*Exercise brief*
Read the data and repeat all of it exactly.

*Provided information*
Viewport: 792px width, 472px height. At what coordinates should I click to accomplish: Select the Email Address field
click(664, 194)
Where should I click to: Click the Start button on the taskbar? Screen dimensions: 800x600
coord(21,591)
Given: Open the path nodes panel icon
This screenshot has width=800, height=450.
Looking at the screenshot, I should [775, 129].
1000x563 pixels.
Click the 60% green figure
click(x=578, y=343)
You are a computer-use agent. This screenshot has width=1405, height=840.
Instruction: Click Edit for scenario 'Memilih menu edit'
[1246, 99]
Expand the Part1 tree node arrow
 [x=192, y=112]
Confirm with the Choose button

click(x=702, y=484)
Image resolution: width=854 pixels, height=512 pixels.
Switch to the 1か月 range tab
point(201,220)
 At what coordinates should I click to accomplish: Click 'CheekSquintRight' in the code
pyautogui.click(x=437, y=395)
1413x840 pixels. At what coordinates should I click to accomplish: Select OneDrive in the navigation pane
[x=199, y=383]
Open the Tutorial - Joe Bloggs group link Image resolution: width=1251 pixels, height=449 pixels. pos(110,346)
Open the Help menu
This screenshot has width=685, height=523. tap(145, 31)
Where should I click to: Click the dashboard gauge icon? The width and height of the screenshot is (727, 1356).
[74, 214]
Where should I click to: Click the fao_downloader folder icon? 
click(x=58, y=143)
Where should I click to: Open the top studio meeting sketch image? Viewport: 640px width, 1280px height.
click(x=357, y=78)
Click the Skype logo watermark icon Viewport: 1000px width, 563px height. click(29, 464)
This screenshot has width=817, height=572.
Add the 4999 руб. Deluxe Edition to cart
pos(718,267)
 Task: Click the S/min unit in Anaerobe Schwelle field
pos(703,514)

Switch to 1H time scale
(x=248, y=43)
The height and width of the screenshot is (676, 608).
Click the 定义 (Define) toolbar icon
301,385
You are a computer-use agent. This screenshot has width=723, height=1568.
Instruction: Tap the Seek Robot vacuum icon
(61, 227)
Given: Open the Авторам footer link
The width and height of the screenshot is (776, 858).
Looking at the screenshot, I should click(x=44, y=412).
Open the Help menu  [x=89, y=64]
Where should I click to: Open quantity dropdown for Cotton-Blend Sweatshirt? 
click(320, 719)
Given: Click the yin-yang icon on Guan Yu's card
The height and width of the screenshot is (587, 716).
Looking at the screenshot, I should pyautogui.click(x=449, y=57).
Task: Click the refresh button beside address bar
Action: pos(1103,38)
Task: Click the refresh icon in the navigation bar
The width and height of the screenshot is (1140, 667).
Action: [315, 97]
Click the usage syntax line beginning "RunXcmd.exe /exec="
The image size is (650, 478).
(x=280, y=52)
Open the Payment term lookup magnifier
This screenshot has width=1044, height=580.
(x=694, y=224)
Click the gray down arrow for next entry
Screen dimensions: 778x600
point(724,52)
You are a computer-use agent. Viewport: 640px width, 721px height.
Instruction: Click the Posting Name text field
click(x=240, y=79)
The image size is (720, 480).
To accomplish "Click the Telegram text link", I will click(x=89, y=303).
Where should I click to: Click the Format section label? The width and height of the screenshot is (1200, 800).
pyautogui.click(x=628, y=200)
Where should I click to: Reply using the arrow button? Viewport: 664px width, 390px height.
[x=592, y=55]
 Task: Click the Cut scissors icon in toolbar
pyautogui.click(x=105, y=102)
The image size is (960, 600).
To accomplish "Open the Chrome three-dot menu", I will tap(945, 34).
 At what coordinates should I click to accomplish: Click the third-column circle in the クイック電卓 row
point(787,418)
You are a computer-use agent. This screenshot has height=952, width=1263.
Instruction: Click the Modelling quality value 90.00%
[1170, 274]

*Task solution*
Viewport: 792px width, 472px height. At what coordinates should I click to accomplish: Select the Email Address field
click(664, 194)
Where should I click to: Click the Start button on the taskbar? Screen dimensions: 800x600
coord(21,591)
Given: Open the path nodes panel icon
This screenshot has width=800, height=450.
Looking at the screenshot, I should [775, 129].
1000x563 pixels.
Click the 60% green figure
click(x=578, y=343)
You are a computer-use agent. This screenshot has width=1405, height=840.
Instruction: Click Edit for scenario 'Memilih menu edit'
[1246, 99]
Expand the Part1 tree node arrow
 [x=192, y=112]
Confirm with the Choose button

click(x=702, y=484)
Image resolution: width=854 pixels, height=512 pixels.
Switch to the 1か月 range tab
point(201,220)
 At what coordinates should I click to accomplish: Click 'CheekSquintRight' in the code
pyautogui.click(x=437, y=395)
1413x840 pixels. At what coordinates should I click to accomplish: Select OneDrive in the navigation pane
[x=199, y=383]
Open the Tutorial - Joe Bloggs group link Image resolution: width=1251 pixels, height=449 pixels. pos(110,346)
Open the Help menu
This screenshot has width=685, height=523. tap(145, 31)
Where should I click to: Click the dashboard gauge icon? The width and height of the screenshot is (727, 1356).
[74, 214]
Where should I click to: Click the fao_downloader folder icon? 
click(x=58, y=143)
Where should I click to: Open the top studio meeting sketch image? Viewport: 640px width, 1280px height.
click(x=357, y=78)
Click the Skype logo watermark icon Viewport: 1000px width, 563px height. click(29, 464)
This screenshot has width=817, height=572.
Add the 4999 руб. Deluxe Edition to cart
pos(718,267)
 Task: Click the S/min unit in Anaerobe Schwelle field
pos(703,514)

Switch to 1H time scale
(x=248, y=43)
The height and width of the screenshot is (676, 608).
Click the 定义 (Define) toolbar icon
301,385
You are a computer-use agent. This screenshot has width=723, height=1568.
Instruction: Tap the Seek Robot vacuum icon
(61, 227)
Given: Open the Авторам footer link
The width and height of the screenshot is (776, 858).
Looking at the screenshot, I should click(x=44, y=412).
Open the Help menu  [x=89, y=64]
Where should I click to: Open quantity dropdown for Cotton-Blend Sweatshirt? 
click(320, 719)
Given: Click the yin-yang icon on Guan Yu's card
The height and width of the screenshot is (587, 716).
Looking at the screenshot, I should pyautogui.click(x=449, y=57).
Task: Click the refresh button beside address bar
Action: pos(1103,38)
Task: Click the refresh icon in the navigation bar
The width and height of the screenshot is (1140, 667).
Action: [315, 97]
Click the usage syntax line beginning "RunXcmd.exe /exec="
The image size is (650, 478).
(x=280, y=52)
Open the Payment term lookup magnifier
This screenshot has width=1044, height=580.
(x=694, y=224)
Click the gray down arrow for next entry
Screen dimensions: 778x600
point(724,52)
You are a computer-use agent. Viewport: 640px width, 721px height.
Instruction: Click the Posting Name text field
click(x=240, y=79)
The image size is (720, 480).
To accomplish "Click the Telegram text link", I will click(x=89, y=303).
Where should I click to: Click the Format section label? The width and height of the screenshot is (1200, 800).
pyautogui.click(x=628, y=200)
Where should I click to: Reply using the arrow button? Viewport: 664px width, 390px height.
[x=592, y=55]
 Task: Click the Cut scissors icon in toolbar
pyautogui.click(x=105, y=102)
The image size is (960, 600).
To accomplish "Open the Chrome three-dot menu", I will tap(945, 34).
 At what coordinates should I click to accomplish: Click the third-column circle in the クイック電卓 row
point(787,418)
You are a computer-use agent. This screenshot has height=952, width=1263.
Instruction: Click the Modelling quality value 90.00%
[1170, 274]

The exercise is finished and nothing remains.